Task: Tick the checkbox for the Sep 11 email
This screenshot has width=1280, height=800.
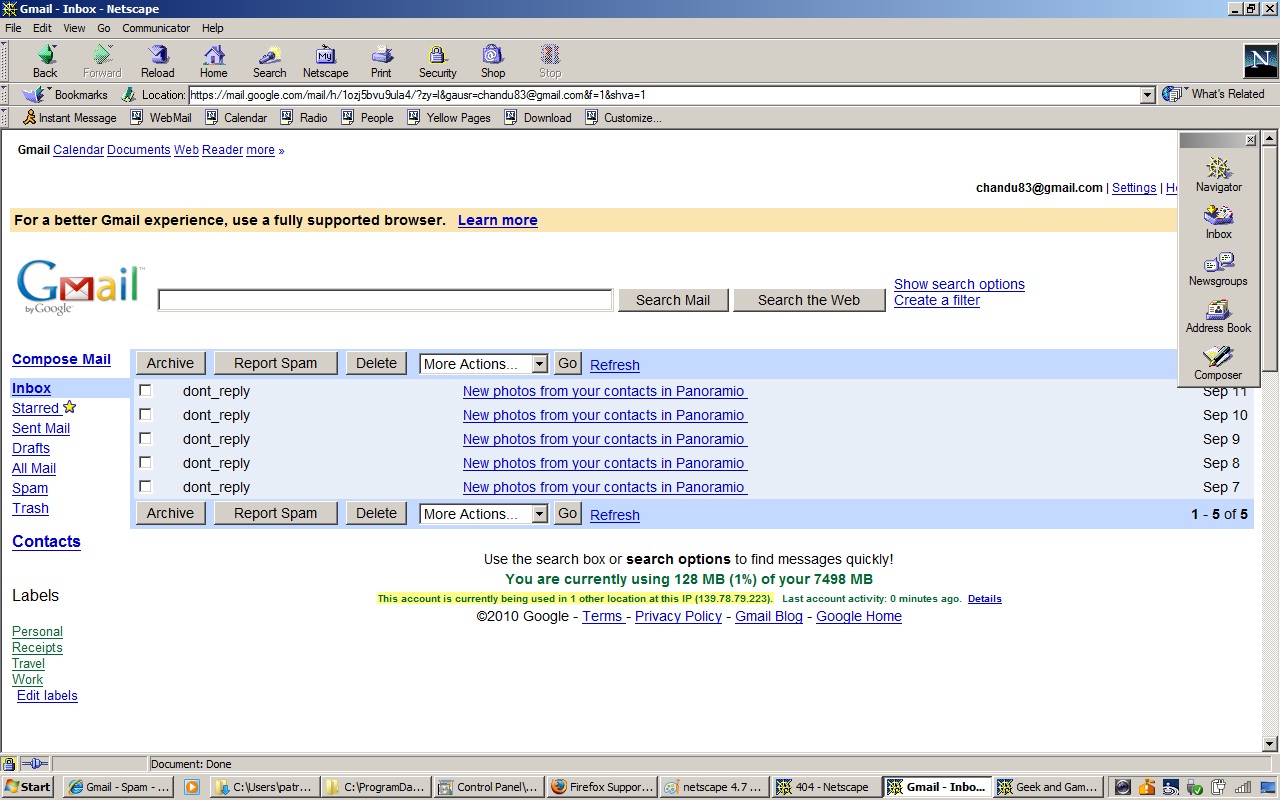Action: (x=145, y=391)
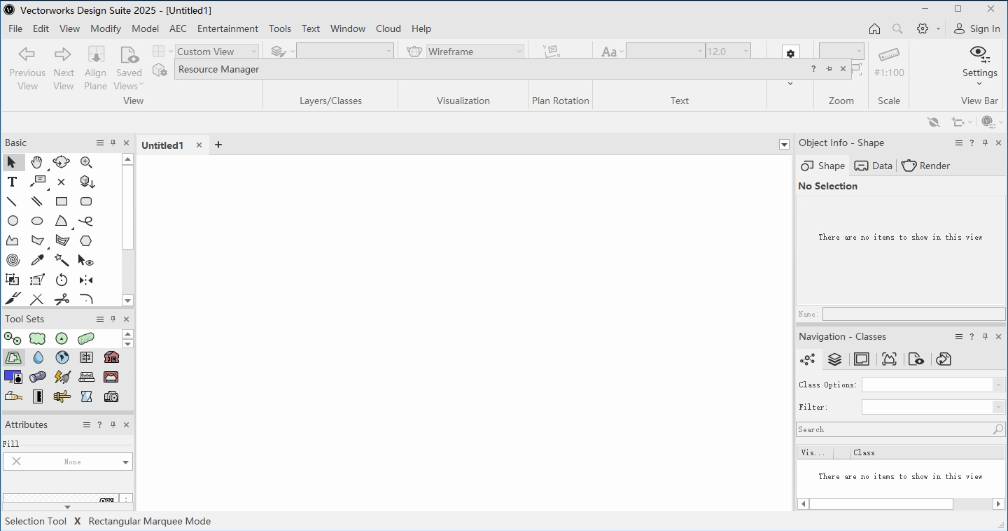Activate the Eyedropper tool
The image size is (1008, 531).
coord(37,260)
################
TASK ITEM
Your answer should be every entry repeated exactly, minus the pictures.

SOLUTION BELOW
Task: Tick the checkbox for the Sep 11 email
This screenshot has width=1280, height=800.
Action: (x=145, y=391)
Activate the Eyedropper tool
The image size is (1008, 531).
coord(37,260)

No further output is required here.